### Extracted text
Posted By TheRoundHouseRnR on 27 Jul 2012 10:54 AM 
Noelw , if your ready to through in the towel with your mike and are willing to through a number at me. I would be more than happy to entertain your offer. Thanks again for everyones comments. Im new to the forum and the internet side of trains. So far i like this site and for the most part people are very welcoming and have lots to offer. Roundhouse RnR Sorry .. Didn't read all of the post you did. 
We are rebuilding this for a buddy and i wouldn't pay the price he paid for it. It was used in the first place and one of the older models. Tks to Jerry B. and looking in to it. It just had a poor Coupling problem and our group that run here sometime like to see just how many cars they can climb our helix grade that is over 2 percent. It a nice looking Mike but it did have a lot of problems other than the coupling concern.
######
### Record list
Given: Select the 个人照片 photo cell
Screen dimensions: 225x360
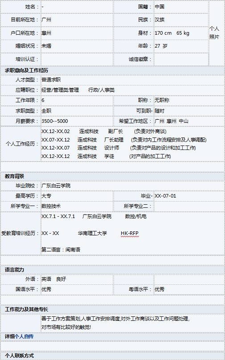Looking at the screenshot, I should coord(216,33).
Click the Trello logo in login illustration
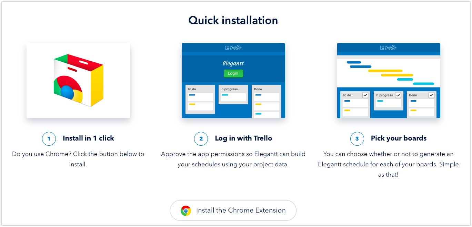The width and height of the screenshot is (472, 227). (x=233, y=48)
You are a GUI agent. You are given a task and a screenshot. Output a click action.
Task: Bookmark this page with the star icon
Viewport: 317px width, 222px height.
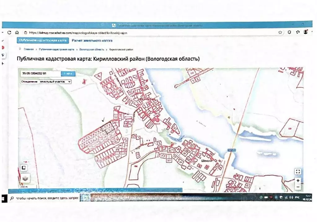point(280,32)
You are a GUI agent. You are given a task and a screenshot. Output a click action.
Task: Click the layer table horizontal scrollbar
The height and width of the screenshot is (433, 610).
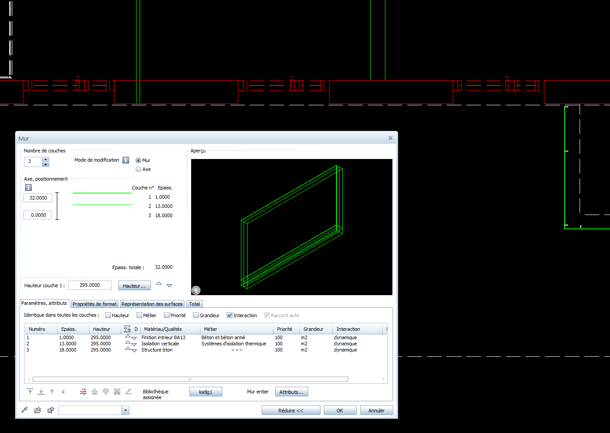click(x=190, y=379)
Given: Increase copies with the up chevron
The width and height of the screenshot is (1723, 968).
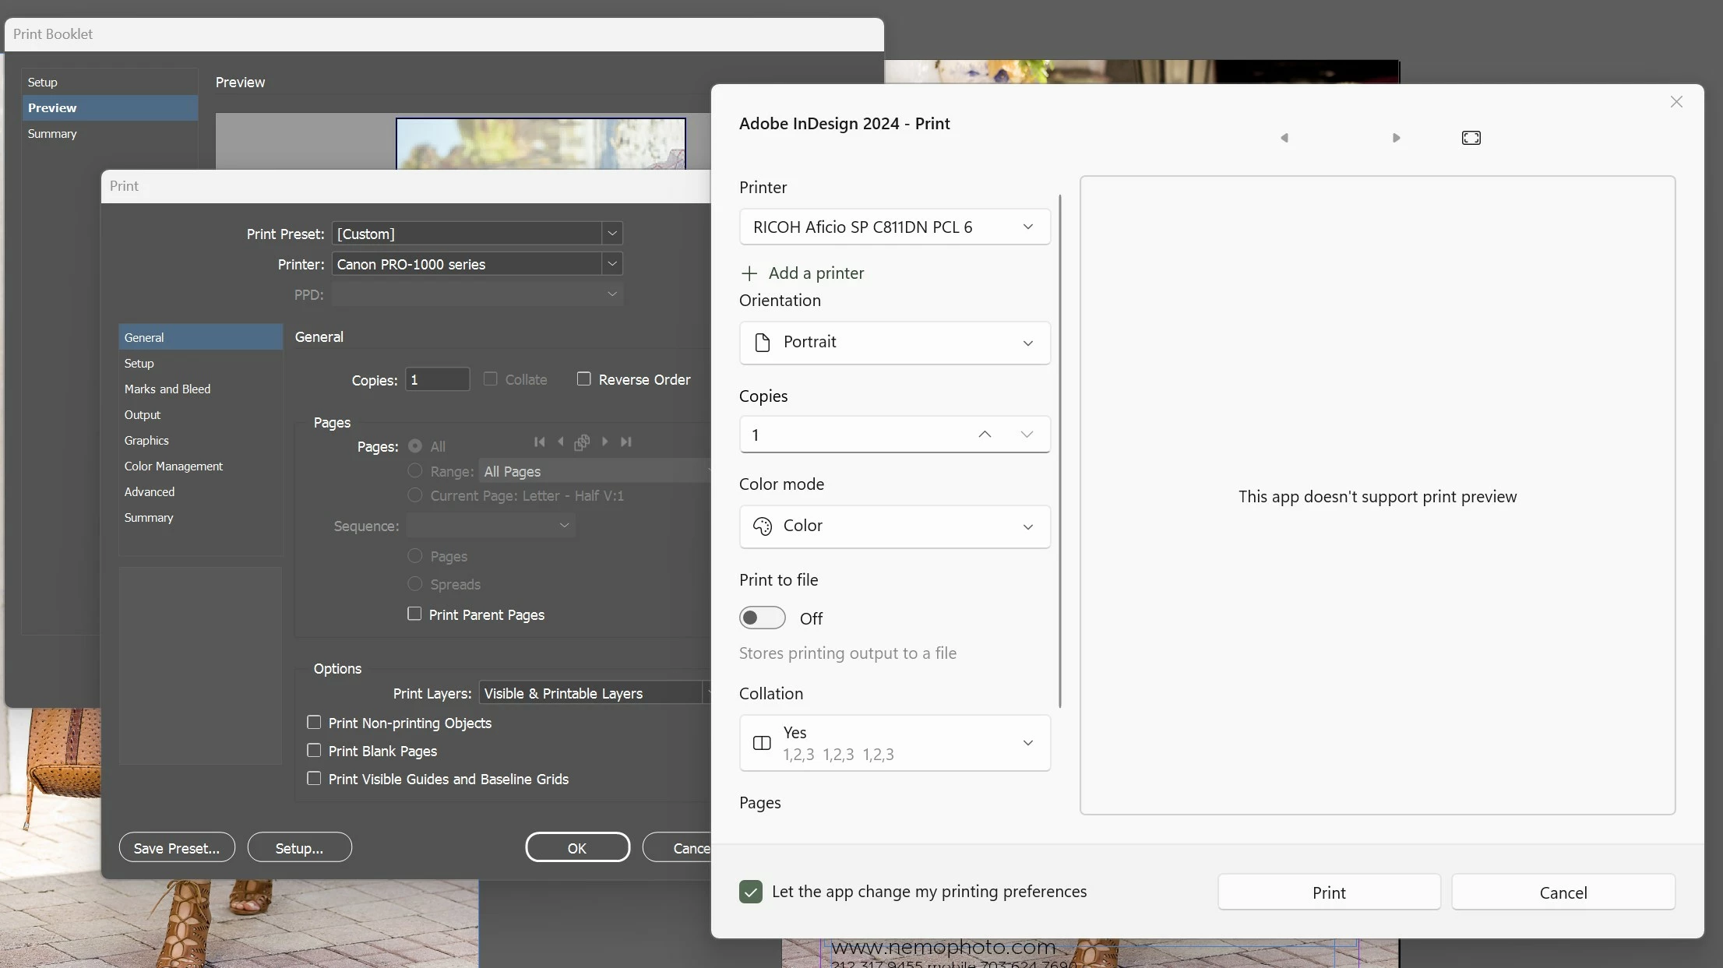Looking at the screenshot, I should tap(985, 435).
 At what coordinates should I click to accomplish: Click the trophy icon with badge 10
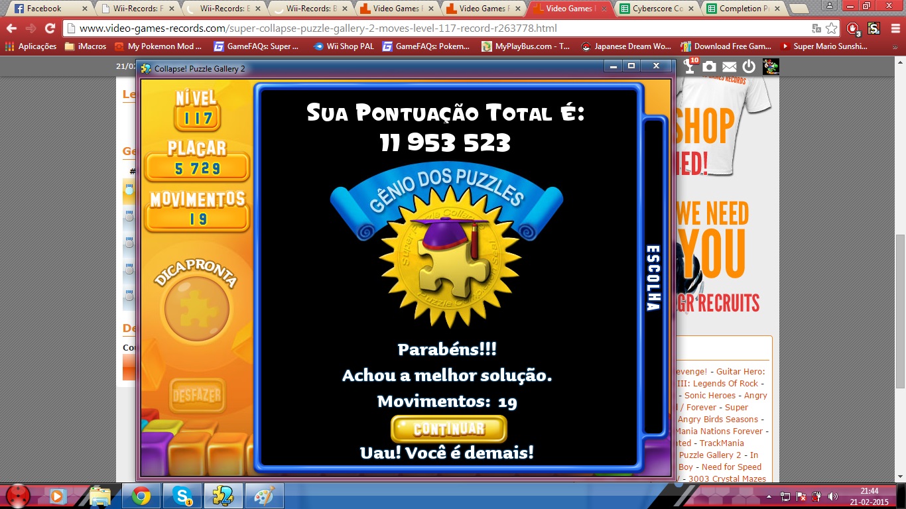690,66
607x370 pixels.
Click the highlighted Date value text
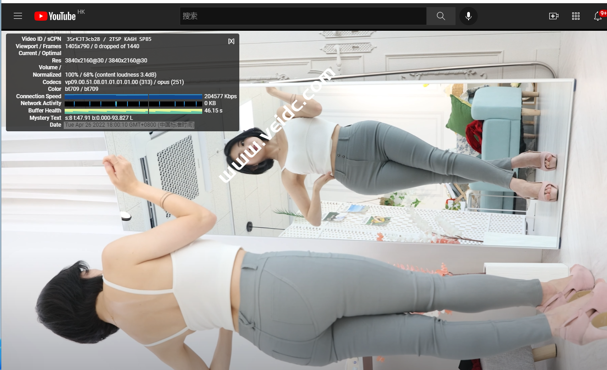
######
**Exercise details**
Transcribe the forum post about the Mike word for word, from the first line to the last, without changing anything.

**Task answer**
Posted By TheRoundHouseRnR on 27 Jul 2012 10:54 AM 
Noelw , if your ready to through in the towel with your mike and are willing to through a number at me. I would be more than happy to entertain your offer. Thanks again for everyones comments. Im new to the forum and the internet side of trains. So far i like this site and for the most part people are very welcoming and have lots to offer. Roundhouse RnR Sorry .. Didn't read all of the post you did. 
We are rebuilding this for a buddy and i wouldn't pay the price he paid for it. It was used in the first place and one of the older models. Tks to Jerry B. and looking in to it. It just had a poor Coupling problem and our group that run here sometime like to see just how many cars they can climb our helix grade that is over 2 percent. It a nice looking Mike but it did have a lot of problems other than the coupling concern.